How to complete this task ::
Among the entries below, how many lines have the word "give"? Answer only with the number.

Records supplied ::
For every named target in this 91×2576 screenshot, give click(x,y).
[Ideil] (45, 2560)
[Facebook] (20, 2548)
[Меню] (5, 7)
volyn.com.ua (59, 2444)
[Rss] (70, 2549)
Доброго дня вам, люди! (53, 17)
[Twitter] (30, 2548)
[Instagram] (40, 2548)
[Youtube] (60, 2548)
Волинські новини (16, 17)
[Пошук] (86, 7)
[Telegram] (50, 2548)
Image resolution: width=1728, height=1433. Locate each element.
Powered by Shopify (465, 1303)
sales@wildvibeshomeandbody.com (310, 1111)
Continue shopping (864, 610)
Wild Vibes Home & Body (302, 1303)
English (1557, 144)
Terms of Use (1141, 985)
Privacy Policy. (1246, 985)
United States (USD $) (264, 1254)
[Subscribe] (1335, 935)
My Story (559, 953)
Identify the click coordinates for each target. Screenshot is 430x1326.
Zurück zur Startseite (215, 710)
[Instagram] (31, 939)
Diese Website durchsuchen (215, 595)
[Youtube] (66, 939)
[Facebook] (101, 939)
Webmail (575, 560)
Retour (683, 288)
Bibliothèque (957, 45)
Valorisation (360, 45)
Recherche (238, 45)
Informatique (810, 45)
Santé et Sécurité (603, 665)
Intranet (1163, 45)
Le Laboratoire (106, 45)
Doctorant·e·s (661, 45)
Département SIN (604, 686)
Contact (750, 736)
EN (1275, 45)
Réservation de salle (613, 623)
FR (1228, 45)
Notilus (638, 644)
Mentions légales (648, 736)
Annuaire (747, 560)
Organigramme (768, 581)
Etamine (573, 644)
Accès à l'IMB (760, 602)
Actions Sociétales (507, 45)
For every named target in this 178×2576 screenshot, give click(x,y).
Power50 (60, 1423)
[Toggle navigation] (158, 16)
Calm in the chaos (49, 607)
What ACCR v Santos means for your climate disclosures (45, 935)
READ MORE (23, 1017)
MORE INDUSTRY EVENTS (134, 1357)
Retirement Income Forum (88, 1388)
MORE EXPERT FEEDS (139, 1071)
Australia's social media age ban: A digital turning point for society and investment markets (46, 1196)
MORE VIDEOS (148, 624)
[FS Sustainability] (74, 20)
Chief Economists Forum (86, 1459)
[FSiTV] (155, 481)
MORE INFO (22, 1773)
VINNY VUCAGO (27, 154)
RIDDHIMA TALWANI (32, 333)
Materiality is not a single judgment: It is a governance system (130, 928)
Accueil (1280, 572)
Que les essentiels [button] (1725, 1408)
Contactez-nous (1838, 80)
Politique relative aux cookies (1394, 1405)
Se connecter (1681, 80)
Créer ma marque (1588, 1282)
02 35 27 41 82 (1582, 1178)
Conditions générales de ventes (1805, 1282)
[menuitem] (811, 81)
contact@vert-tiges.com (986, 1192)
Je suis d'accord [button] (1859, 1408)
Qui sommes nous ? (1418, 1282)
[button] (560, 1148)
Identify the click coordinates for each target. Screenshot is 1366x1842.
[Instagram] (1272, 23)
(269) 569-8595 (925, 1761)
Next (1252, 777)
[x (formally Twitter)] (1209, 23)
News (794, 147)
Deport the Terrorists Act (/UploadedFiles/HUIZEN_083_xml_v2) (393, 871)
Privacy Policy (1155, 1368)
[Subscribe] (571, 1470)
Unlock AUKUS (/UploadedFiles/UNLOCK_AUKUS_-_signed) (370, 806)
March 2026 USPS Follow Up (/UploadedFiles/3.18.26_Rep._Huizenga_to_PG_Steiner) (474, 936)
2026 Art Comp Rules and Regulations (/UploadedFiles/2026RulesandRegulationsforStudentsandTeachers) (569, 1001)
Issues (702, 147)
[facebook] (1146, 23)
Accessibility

Result for this task ::
2